LISTING:
-- BEGIN --

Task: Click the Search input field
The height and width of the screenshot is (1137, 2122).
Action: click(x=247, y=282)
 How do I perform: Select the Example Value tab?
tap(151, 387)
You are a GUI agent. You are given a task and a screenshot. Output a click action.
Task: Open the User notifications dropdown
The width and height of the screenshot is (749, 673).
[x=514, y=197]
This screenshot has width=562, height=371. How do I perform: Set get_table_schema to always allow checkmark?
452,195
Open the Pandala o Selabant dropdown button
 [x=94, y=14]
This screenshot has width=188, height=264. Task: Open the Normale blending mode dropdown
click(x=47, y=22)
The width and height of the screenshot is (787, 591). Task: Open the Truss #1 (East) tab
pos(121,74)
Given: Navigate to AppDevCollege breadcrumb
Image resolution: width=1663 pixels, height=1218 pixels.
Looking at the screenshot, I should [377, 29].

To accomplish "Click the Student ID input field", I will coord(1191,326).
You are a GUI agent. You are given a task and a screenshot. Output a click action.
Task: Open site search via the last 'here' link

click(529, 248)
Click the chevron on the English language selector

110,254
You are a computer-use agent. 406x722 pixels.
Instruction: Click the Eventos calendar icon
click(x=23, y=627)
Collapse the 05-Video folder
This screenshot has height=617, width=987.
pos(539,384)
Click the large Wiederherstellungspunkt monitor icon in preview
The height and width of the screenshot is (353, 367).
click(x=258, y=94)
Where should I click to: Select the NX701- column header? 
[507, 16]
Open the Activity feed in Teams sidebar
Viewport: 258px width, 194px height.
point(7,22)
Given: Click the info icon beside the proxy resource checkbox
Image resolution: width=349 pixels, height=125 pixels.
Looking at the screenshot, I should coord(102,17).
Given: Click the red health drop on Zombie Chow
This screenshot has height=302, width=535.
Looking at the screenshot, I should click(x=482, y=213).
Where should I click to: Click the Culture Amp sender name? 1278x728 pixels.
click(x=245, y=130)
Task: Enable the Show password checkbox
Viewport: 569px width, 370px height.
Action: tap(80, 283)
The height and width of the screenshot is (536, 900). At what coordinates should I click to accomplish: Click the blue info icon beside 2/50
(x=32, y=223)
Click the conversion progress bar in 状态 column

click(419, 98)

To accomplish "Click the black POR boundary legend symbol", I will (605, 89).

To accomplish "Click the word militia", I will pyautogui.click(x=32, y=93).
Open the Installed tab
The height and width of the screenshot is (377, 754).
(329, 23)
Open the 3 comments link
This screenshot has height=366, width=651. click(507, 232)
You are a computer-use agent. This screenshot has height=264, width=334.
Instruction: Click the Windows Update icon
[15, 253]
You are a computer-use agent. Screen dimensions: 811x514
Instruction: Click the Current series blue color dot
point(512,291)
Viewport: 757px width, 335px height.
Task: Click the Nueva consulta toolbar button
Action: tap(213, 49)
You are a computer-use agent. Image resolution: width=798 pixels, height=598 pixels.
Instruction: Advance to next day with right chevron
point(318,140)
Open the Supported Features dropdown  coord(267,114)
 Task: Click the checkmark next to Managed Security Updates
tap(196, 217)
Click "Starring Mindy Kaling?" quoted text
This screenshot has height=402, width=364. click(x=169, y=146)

-- END --

WHAT YOU NEED TO DO: Can you repeat all of the records above, line for line and word for word, without changing anything?

WRITTEN SOLUTION:
Task: Click the Search input field
The height and width of the screenshot is (1137, 2122).
Action: click(x=247, y=282)
 How do I perform: Select the Example Value tab?
tap(151, 387)
You are a GUI agent. You are given a task and a screenshot. Output a click action.
Task: Open the User notifications dropdown
The width and height of the screenshot is (749, 673).
[x=514, y=197]
This screenshot has width=562, height=371. How do I perform: Set get_table_schema to always allow checkmark?
452,195
Open the Pandala o Selabant dropdown button
 [x=94, y=14]
This screenshot has width=188, height=264. Task: Open the Normale blending mode dropdown
click(x=47, y=22)
The width and height of the screenshot is (787, 591). Task: Open the Truss #1 (East) tab
pos(121,74)
Given: Navigate to AppDevCollege breadcrumb
Image resolution: width=1663 pixels, height=1218 pixels.
Looking at the screenshot, I should [377, 29].

To accomplish "Click the Student ID input field", I will coord(1191,326).
You are a GUI agent. You are given a task and a screenshot. Output a click action.
Task: Open site search via the last 'here' link

click(529, 248)
Click the chevron on the English language selector

110,254
You are a computer-use agent. 406x722 pixels.
Instruction: Click the Eventos calendar icon
click(x=23, y=627)
Collapse the 05-Video folder
This screenshot has height=617, width=987.
pos(539,384)
Click the large Wiederherstellungspunkt monitor icon in preview
The height and width of the screenshot is (353, 367).
click(x=258, y=94)
Where should I click to: Select the NX701- column header? 
[507, 16]
Open the Activity feed in Teams sidebar
Viewport: 258px width, 194px height.
point(7,22)
Given: Click the info icon beside the proxy resource checkbox
Image resolution: width=349 pixels, height=125 pixels.
Looking at the screenshot, I should coord(102,17).
Given: Click the red health drop on Zombie Chow
This screenshot has height=302, width=535.
Looking at the screenshot, I should click(x=482, y=213).
Where should I click to: Click the Culture Amp sender name? 1278x728 pixels.
click(x=245, y=130)
Task: Enable the Show password checkbox
Viewport: 569px width, 370px height.
Action: tap(80, 283)
The height and width of the screenshot is (536, 900). At what coordinates should I click to accomplish: Click the blue info icon beside 2/50
(x=32, y=223)
Click the conversion progress bar in 状态 column

click(419, 98)

To accomplish "Click the black POR boundary legend symbol", I will (605, 89).

To accomplish "Click the word militia", I will pyautogui.click(x=32, y=93).
Open the Installed tab
The height and width of the screenshot is (377, 754).
(329, 23)
Open the 3 comments link
This screenshot has height=366, width=651. click(507, 232)
You are a computer-use agent. This screenshot has height=264, width=334.
Instruction: Click the Windows Update icon
[15, 253]
You are a computer-use agent. Screen dimensions: 811x514
Instruction: Click the Current series blue color dot
point(512,291)
Viewport: 757px width, 335px height.
Task: Click the Nueva consulta toolbar button
Action: tap(213, 49)
You are a computer-use agent. Image resolution: width=798 pixels, height=598 pixels.
Instruction: Advance to next day with right chevron
point(318,140)
Open the Supported Features dropdown  coord(267,114)
 Task: Click the checkmark next to Managed Security Updates
tap(196, 217)
Click "Starring Mindy Kaling?" quoted text
This screenshot has height=402, width=364. click(x=169, y=146)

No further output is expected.